Haley, holding a press conference at the Joint Base Anacostia-Bolling in Washington, D.C., presented what she described as recovered pieces of a missile fired by Houthi militants from Yemen into Saudi Arabia, pointing out the missile bears “Iranian missile fingerprints.” Yemen is facing a devastating civil war that has been raging since 2015.

“It’s hard to find a conflict or a terrorist group in the Middle East that does not have Iran’s fingerprints all over it,” Haley said Thursday.

Supporters of the U.S.-backed, Saudi-led war on Yemen have been desperate to shift the blame for the disaster engulfing that country to anyone other than the coalition and its Western patrons. They have therefore exaggerated the negligible role of Iran in the conflict in order to distract attention from the far larger, much more destructive role that the U.S. and our clients have had over the last two and a half years. Insofar as Iranian support for the Houthis has increased during the course of the Saudi-led intervention, that is just proof of how unsuccessful the coalition’s war has been and how pointlessly destructive their blockade continues to be.

That is why our U.N. ambassador feels the need to put on a show to accuse Iran of providing missiles to the Houthis at the same time that she and the rest of our government pointedly ignore the routine bombing of civilian targets by coalition forces and the coalition blockade that is strangling Yemen’s civilian population to death. The evidence in this case is not as clear-cut as Haley claims, but that is almost beside the point. Haley cannot defend what the coalition has been doing to Yemen for over thirty months, and she can’t justify the collective punishment they are inflicting on the population in response to the firing of this missile, so she has to try to change the subject. Haley’s stunt is a lame bid to try to make people forget that our clients are committing crimes against humanity with our government’s assistance. It is pitiful diversion and a confirmation of just how indefensible and disgusting our policy in Yemen is.

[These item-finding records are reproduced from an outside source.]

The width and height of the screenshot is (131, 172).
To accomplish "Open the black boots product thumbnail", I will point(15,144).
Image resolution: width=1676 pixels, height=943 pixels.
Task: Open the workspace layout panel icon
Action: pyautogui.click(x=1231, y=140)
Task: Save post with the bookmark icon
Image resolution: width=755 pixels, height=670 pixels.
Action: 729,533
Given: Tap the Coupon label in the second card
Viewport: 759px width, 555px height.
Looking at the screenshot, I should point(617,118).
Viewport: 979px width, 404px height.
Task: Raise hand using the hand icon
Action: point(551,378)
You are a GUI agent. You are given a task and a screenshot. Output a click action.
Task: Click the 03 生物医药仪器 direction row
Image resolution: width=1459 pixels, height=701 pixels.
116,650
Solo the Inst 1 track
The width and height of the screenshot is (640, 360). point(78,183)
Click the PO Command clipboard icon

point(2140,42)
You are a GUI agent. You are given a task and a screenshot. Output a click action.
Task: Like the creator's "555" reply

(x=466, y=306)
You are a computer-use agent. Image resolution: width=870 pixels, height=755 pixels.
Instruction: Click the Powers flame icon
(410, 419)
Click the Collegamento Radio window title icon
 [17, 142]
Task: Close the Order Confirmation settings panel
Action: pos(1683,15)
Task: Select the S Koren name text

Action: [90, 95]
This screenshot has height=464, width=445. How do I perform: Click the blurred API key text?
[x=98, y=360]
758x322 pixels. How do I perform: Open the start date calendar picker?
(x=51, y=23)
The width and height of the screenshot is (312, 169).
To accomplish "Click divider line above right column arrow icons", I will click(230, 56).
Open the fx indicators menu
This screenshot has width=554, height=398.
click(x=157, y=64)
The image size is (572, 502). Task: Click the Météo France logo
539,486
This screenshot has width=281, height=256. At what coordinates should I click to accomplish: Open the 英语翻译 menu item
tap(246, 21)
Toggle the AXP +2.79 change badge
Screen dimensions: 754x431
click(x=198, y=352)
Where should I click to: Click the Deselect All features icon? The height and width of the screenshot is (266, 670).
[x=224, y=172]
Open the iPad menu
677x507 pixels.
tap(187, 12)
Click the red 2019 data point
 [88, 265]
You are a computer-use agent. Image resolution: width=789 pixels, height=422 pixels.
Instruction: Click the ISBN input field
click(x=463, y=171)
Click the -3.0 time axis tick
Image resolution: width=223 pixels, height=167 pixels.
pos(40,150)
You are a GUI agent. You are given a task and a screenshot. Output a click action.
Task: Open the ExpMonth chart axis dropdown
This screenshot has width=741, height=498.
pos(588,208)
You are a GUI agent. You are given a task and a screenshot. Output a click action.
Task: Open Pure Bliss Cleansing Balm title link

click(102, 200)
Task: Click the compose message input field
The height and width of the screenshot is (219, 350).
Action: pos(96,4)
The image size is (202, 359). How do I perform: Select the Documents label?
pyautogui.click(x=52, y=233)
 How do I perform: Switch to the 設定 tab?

Haley says that it is difficult “to find a conflict or a terrorist group in the Middle East that does not have Iran’s fingerprints all over it.” That is not really true, but Yemen is probably the worst example she could have used. It is the coalition’s war that has strengthened Al Qaeda in the Arabian Peninsula (AQAP) and the local ISIS affiliate in Yemen, and it is coalition forces that have been fighting alongside members of AQAP during this conflict. It is the Saudi-led coalition backed by the U.S. and other Western states that escalated the conflict in Yemen and created the world’s worst humanitarian crisis. These are the governments whose fingerprints are “all over” the devastation and loss of life in Yemen. Whatever else Iran may be responsible for elsewhere in the region, it is not responsible for most of what has happened in Yemen, and Haley’s stunt doesn’t change that.